Lesetext:
--------

Musik, Zauberei und faule Ausreden: Die Stimmung bei der achten Verleihung der deutschen Big Brother Awards war prächtig. Die Deutsche Telekom ließ sich nicht lumpen und schickte mit Claus Ulmer einen bekannten Datenschützer, der den Preis in der Kategorie "Arbeitswelt und Kommunikation" entgegennahm. Zwei weitere Preisträger monierten die Darstellung ihrer Arbeit als Verletzung des Datenschutzes. Die Zuschauer hatten ihren Spaß, auch wenn viele Wetten auf die Preisträger platzten, weil Lidl leer ausging.

"Wir nehmen die Kritik an. Wir haben bereits Maßnahmen getroffen, dass sich das nicht wiederholt. Wir haben den Datenschutz zur Vorstandssache gemacht. Wir werden einen externen Datenschutzbeirat gründen und auf einer Internetseite transparent das laufende Ermittlungsverfahren kommunizieren." Eigentlich fehlte nur das wollene Büßerhemd und der Auftritt des Telekom-Datenschützers Claus Ulmer wäre perfekt gewesen. Die Bespitzelung von Journalisten und Aufsichtsräten auf der Suche nach einer undichten Quelle werde restlos aufgeklärt, versprach Ulmer. Dank dieser Aktion konnte die Telekom den Big Brother Award gewinnen, doch gab es beim TK-Konzern in diesem Jahr so viele Datenpannen, dass es für ein Dutzend Preise gereicht hätte. Parallel zum Auftritt von Ulmer in Bielefeld verschickte die Konzernpressestelle am Freitagabend eine Einladung, dass der oberste Datenschützer Manfred Balz in der kommenden Woche über neue Erkenntnisse informieren werde. Kein Zweifel, die Telekom hat bei ihrer "Krisenkommunikation" einen höheren Gang eingelegt. Ob all dies ausreicht, die Kritiker zum Schweigen zu bringen, mag bezweifelt werden, doch ein Anfang ist gemacht.

Dass man noch gar nicht angefangen hat, bemängelte Yello Strom in einer schriftlichen Antwort auf die Nachricht, mit dem digitalen Stromzähler den Sieger in der Kategorie "Technik" zu stellen. "Da unser Produkt Sparzähler Online noch nicht am Markt ist, sind naturgemäß erläuternde Kunde- Informationen – etwa auch rund das Thema Datenschutz – schon aus Wettbewerbsgründen noch nicht für die Öffentlichkeit verfügbar." So wehrt sich Yello gegen die Vorverurteilung eines Systems, das nach eigenen Angaben allen Datenschutzrichtlinien entsprechen wird. "Niemand außer dem Kunden – auch nicht Yello – erhält Einblick oder Zugriff auf sekundengenaue Verbrauchsdaten. Diese Informationen verlassen die Wohnung oder das Haus des Kunden nicht." Sollte die Aussage von Yello stimmen, hat der erstmals von der Jury unternommene Versuch, einen "präventiven Big Brother Award" zu verleihen, den Falschen getroffen. Gespannt darf man darauf sein, wenn Yello sein Datenschutzkonzept zum Sparzähler Online veröffentlicht.

--------

Arbeitsanweisungen:
1. Tippe aus dem Text über die Big Brother Awards den Abschnitt von "Musik, Zauberei und" bis einschließlich "Lidl leer ausging." wortgetreu ab.
2. Aktualisiere die Datensätze von der Zeile mit "Open Type of Information Requested dropdown" bis einschließlich der Zeile mit "Viewport: 880px width, 1325px height.", indem du "Viewport" durch "Window" ersetzt. Gib nur diese Zeilen aus und lass alles andere unverändert.

Datensätze zum Auffinden von Elementen
--------

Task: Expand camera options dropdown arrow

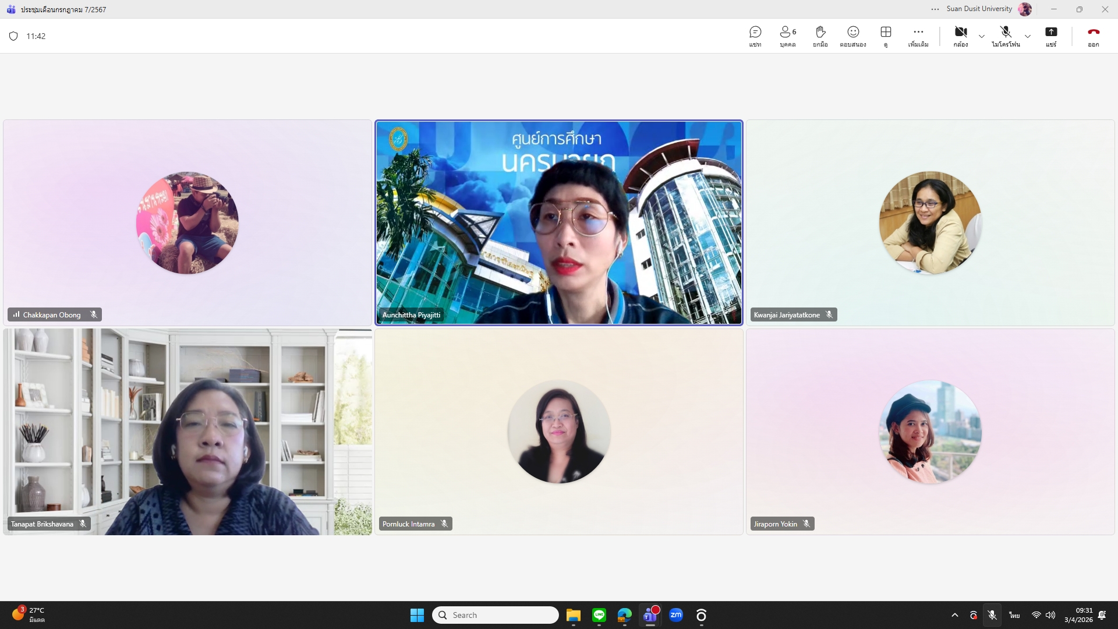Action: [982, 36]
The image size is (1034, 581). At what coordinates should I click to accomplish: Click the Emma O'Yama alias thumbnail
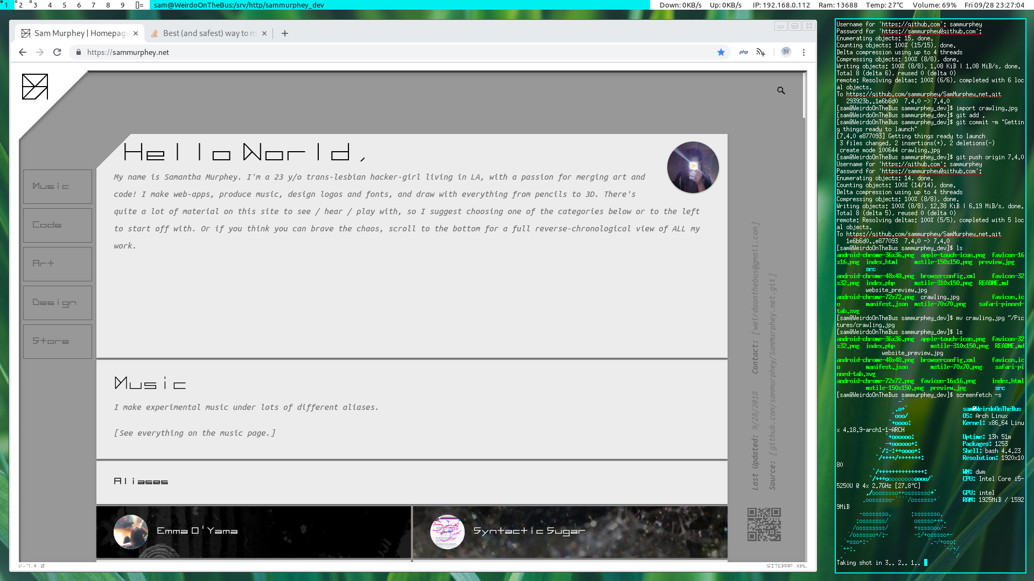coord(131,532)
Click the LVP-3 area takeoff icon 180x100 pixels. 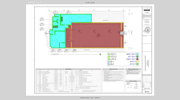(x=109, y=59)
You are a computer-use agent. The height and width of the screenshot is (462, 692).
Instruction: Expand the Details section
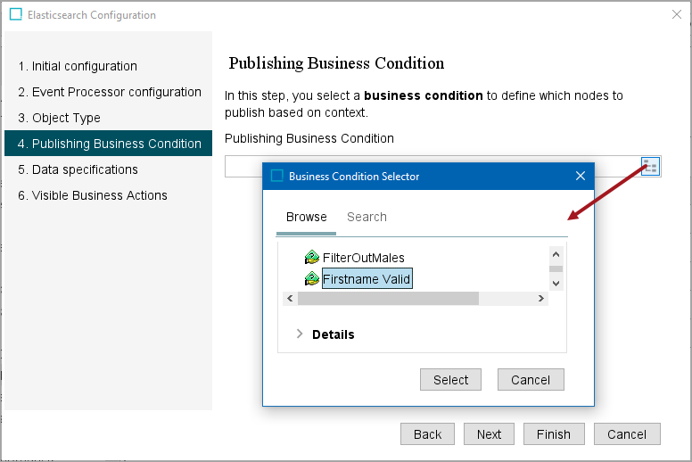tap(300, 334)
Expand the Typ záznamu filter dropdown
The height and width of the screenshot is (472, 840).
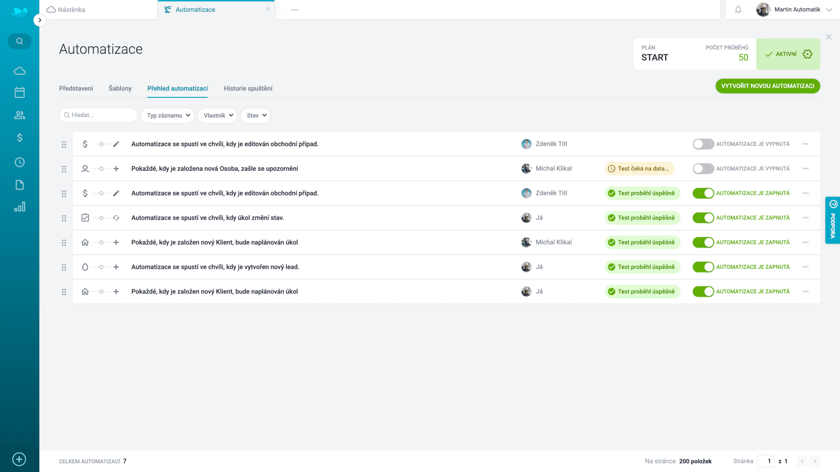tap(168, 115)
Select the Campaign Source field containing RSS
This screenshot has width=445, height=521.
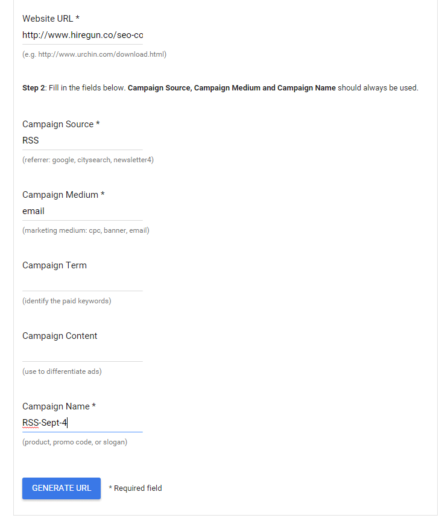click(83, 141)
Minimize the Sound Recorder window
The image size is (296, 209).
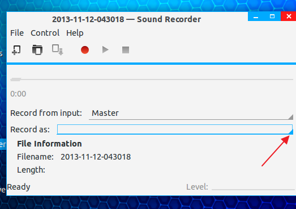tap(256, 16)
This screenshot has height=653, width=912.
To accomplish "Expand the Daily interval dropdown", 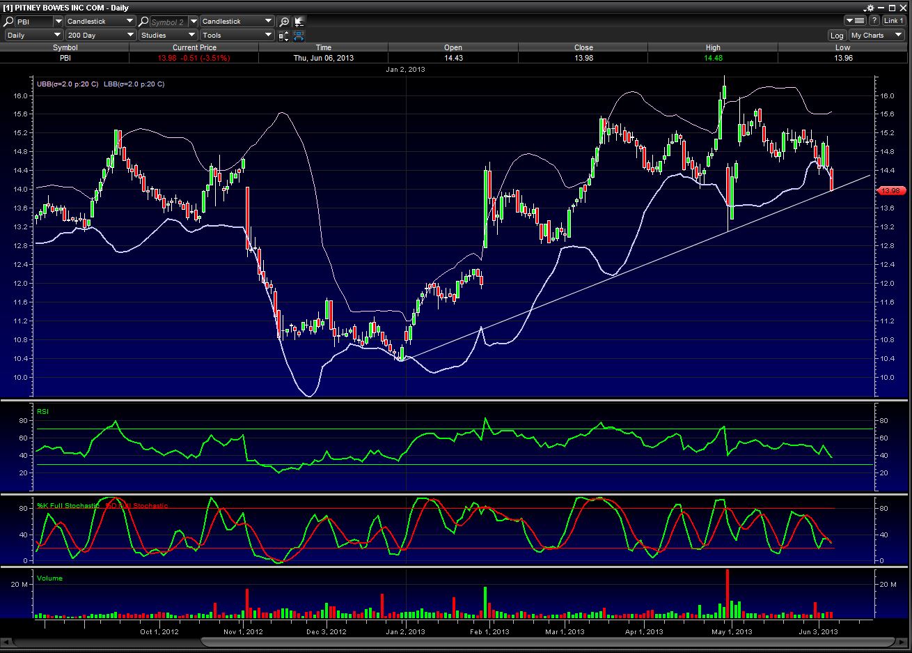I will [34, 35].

--------

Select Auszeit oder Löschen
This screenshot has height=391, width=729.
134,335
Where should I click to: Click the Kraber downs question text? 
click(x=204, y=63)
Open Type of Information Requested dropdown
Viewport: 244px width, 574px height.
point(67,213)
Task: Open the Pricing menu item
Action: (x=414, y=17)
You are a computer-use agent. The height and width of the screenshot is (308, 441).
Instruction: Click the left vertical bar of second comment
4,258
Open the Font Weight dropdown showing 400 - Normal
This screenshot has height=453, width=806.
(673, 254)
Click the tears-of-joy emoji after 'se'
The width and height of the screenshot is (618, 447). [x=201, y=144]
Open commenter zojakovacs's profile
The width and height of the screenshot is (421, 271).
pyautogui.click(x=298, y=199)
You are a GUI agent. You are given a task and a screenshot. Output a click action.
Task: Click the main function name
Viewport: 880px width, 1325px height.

--------

Lösungen:
1.
Musik, Zauberei und faule Ausreden: Die Stimmung bei der achten Verleihung der deutschen Big Brother Awards war prächtig. Die Deutsche Telekom ließ sich nicht lumpen und schickte mit Claus Ulmer einen bekannten Datenschützer, der den Preis in der Kategorie "Arbeitswelt und Kommunikation" entgegennahm. Zwei weitere Preisträger monierten die Darstellung ihrer Arbeit als Verletzung des Datenschutzes. Die Zuschauer hatten ihren Spaß, auch wenn viele Wetten auf die Preisträger platzten, weil Lidl leer ausging.

2.
Open Type of Information Requested dropdown
Window: 244px width, 574px height.
point(67,213)
Task: Open the Pricing menu item
Action: (x=414, y=17)
You are a computer-use agent. The height and width of the screenshot is (308, 441).
Instruction: Click the left vertical bar of second comment
4,258
Open the Font Weight dropdown showing 400 - Normal
This screenshot has height=453, width=806.
(673, 254)
Click the tears-of-joy emoji after 'se'
The width and height of the screenshot is (618, 447). [x=201, y=144]
Open commenter zojakovacs's profile
The width and height of the screenshot is (421, 271).
pyautogui.click(x=298, y=199)
You are a GUI agent. You are given a task and a screenshot. Output a click action.
Task: Click the main function name
Window: 880px width, 1325px height.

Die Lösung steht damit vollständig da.